[[ Supplied information open ]]
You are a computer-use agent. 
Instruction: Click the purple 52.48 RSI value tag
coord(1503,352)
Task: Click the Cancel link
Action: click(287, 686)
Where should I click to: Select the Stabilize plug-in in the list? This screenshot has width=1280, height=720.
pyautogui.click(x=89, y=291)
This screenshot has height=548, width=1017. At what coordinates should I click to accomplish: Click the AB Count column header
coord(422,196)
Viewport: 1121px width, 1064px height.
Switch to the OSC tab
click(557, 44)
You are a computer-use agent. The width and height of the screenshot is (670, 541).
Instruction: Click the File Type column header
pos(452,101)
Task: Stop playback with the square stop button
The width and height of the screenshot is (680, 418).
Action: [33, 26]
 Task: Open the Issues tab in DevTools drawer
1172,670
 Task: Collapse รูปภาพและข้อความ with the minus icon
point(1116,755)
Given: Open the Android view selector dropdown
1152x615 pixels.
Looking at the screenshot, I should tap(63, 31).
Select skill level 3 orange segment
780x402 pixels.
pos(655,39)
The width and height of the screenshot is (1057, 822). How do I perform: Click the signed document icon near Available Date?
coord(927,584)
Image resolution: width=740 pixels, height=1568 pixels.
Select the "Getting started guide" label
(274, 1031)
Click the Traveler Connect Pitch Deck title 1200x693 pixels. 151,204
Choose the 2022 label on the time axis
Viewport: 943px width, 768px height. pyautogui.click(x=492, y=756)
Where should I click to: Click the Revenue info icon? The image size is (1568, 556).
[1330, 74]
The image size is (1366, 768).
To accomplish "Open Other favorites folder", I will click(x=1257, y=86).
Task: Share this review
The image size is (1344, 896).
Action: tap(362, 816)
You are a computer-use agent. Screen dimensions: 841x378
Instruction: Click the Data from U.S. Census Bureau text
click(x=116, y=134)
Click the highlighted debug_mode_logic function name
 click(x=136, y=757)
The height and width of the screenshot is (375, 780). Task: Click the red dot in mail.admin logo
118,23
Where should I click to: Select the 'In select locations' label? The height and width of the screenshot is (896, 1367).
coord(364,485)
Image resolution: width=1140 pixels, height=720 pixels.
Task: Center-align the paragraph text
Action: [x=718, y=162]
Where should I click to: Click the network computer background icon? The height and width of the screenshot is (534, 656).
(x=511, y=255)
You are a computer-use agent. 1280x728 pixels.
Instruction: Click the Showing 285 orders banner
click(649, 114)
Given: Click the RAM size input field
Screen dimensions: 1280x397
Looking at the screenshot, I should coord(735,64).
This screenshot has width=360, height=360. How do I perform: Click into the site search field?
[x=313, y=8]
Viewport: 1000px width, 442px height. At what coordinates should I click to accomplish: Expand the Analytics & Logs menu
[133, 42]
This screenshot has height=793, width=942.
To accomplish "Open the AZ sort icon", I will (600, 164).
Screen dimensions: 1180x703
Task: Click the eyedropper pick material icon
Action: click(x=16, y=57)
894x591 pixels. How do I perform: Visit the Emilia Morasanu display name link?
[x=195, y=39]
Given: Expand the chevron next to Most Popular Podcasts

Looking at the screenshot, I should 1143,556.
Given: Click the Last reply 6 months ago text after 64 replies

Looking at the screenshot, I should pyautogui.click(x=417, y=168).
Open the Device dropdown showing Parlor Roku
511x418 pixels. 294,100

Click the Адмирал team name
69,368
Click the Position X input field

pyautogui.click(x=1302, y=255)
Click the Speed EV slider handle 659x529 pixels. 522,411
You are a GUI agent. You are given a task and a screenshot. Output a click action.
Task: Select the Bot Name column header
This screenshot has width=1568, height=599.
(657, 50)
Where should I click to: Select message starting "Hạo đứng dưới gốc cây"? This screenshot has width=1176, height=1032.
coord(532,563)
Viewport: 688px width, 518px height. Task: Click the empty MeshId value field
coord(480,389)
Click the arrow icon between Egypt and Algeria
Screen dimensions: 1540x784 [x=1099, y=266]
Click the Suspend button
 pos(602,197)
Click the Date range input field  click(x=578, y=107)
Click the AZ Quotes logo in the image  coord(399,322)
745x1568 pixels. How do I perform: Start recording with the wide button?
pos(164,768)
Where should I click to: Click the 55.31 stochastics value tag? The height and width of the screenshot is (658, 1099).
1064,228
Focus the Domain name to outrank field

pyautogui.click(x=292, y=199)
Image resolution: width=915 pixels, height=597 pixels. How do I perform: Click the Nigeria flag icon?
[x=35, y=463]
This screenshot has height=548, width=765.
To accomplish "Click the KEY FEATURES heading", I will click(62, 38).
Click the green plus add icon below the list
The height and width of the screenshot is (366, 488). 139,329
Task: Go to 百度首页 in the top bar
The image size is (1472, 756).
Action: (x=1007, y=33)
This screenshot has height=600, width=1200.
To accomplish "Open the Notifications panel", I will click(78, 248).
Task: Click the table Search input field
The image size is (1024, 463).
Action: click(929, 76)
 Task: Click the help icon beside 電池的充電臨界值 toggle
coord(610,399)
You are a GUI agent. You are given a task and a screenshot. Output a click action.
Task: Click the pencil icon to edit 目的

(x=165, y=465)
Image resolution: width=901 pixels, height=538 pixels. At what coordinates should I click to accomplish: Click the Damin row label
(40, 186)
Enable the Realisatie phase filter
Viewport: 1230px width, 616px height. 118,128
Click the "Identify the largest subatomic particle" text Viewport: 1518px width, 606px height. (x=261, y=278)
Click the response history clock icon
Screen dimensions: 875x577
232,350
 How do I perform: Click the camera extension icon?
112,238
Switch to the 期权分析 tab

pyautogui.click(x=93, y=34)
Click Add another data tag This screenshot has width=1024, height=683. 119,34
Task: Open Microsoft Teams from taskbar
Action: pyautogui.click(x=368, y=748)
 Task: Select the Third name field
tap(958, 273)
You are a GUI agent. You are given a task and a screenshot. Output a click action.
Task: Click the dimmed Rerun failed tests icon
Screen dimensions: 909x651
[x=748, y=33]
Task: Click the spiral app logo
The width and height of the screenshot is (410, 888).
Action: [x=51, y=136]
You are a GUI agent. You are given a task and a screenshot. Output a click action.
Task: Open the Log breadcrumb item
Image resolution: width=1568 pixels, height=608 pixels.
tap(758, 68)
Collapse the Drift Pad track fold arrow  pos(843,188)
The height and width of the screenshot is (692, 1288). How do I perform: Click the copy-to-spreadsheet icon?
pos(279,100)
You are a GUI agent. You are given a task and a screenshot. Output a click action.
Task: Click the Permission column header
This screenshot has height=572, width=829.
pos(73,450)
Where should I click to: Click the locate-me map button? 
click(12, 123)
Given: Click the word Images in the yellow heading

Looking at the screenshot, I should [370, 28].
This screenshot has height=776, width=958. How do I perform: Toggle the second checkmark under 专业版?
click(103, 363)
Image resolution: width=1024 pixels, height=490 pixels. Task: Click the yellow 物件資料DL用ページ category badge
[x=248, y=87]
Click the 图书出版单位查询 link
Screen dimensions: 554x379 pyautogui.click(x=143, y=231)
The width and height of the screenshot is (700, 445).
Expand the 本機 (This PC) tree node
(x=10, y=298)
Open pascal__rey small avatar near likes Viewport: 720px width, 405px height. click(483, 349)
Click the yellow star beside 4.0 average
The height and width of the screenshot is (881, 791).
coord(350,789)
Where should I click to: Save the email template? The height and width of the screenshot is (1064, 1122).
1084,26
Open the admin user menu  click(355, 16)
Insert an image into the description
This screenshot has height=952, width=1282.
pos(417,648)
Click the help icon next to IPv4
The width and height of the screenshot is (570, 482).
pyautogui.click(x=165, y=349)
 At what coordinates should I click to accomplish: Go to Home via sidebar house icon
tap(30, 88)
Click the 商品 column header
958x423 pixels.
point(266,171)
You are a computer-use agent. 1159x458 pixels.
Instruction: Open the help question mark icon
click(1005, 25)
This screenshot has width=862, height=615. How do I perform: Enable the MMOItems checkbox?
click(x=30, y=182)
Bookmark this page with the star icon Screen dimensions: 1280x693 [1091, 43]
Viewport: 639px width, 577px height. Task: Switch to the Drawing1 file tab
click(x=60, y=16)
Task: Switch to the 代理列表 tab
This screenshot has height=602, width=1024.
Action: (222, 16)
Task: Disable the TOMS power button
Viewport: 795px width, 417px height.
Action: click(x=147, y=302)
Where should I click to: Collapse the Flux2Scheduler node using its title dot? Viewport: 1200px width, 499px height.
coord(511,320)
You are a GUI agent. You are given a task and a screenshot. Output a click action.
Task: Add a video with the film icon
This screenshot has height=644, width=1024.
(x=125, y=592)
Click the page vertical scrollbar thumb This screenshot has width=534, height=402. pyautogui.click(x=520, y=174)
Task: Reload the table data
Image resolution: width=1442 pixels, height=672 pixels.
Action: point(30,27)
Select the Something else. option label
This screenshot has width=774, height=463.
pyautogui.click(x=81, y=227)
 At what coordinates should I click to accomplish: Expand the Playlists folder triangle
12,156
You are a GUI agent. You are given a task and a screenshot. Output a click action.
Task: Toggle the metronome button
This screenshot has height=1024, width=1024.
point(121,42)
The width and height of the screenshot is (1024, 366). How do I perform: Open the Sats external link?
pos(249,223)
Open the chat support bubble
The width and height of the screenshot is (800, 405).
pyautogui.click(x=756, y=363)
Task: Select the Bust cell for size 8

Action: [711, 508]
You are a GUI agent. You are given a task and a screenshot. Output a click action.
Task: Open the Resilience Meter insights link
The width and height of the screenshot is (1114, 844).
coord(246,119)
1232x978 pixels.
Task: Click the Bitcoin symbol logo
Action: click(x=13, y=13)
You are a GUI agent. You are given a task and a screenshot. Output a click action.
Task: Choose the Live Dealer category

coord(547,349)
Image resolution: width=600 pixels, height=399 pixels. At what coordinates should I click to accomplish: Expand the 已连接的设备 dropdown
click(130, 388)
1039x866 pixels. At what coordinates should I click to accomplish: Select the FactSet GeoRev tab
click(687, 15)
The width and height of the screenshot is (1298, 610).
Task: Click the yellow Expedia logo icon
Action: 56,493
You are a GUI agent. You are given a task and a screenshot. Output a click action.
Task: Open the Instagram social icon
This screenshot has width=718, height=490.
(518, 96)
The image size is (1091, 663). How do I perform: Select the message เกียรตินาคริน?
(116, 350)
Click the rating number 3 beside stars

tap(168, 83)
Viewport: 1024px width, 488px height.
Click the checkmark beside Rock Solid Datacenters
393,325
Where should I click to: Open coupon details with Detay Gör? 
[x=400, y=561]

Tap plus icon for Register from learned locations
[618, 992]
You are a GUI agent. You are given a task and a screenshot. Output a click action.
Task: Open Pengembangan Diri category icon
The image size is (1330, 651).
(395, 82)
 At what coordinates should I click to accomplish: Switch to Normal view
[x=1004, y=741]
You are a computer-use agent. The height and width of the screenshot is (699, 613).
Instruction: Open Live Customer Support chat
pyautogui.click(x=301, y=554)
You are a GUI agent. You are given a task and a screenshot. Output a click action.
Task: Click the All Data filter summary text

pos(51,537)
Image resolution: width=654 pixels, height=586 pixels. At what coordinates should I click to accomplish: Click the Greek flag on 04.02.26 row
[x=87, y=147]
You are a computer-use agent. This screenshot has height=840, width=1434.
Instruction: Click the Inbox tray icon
[[ Supplied information closed ]]
Exercise directions » Give back exactly the lines above starting at the line where "Image resolution: width=740" appears and ending at the line where "This screenshot has height=793, width=942." appears, both included, with no other lines.

Answer »
Image resolution: width=740 pixels, height=1568 pixels.
Select the "Getting started guide" label
(274, 1031)
Click the Traveler Connect Pitch Deck title 1200x693 pixels. 151,204
Choose the 2022 label on the time axis
Viewport: 943px width, 768px height. pyautogui.click(x=492, y=756)
Where should I click to: Click the Revenue info icon? The image size is (1568, 556).
[1330, 74]
The image size is (1366, 768).
To accomplish "Open Other favorites folder", I will click(x=1257, y=86).
Task: Share this review
The image size is (1344, 896).
Action: tap(362, 816)
You are a computer-use agent. Screen dimensions: 841x378
Instruction: Click the Data from U.S. Census Bureau text
click(x=116, y=134)
Click the highlighted debug_mode_logic function name
 click(x=136, y=757)
The height and width of the screenshot is (375, 780). Task: Click the red dot in mail.admin logo
118,23
Where should I click to: Select the 'In select locations' label? The height and width of the screenshot is (896, 1367).
coord(364,485)
Image resolution: width=1140 pixels, height=720 pixels.
Task: Center-align the paragraph text
Action: [x=718, y=162]
Where should I click to: Click the network computer background icon? The height and width of the screenshot is (534, 656).
(x=511, y=255)
You are a computer-use agent. 1280x728 pixels.
Instruction: Click the Showing 285 orders banner
click(649, 114)
Given: Click the RAM size input field
Screen dimensions: 1280x397
Looking at the screenshot, I should coord(735,64).
This screenshot has width=360, height=360. How do I perform: Click into the site search field?
[x=313, y=8]
Viewport: 1000px width, 442px height. At what coordinates should I click to accomplish: Expand the Analytics & Logs menu
[133, 42]
This screenshot has height=793, width=942.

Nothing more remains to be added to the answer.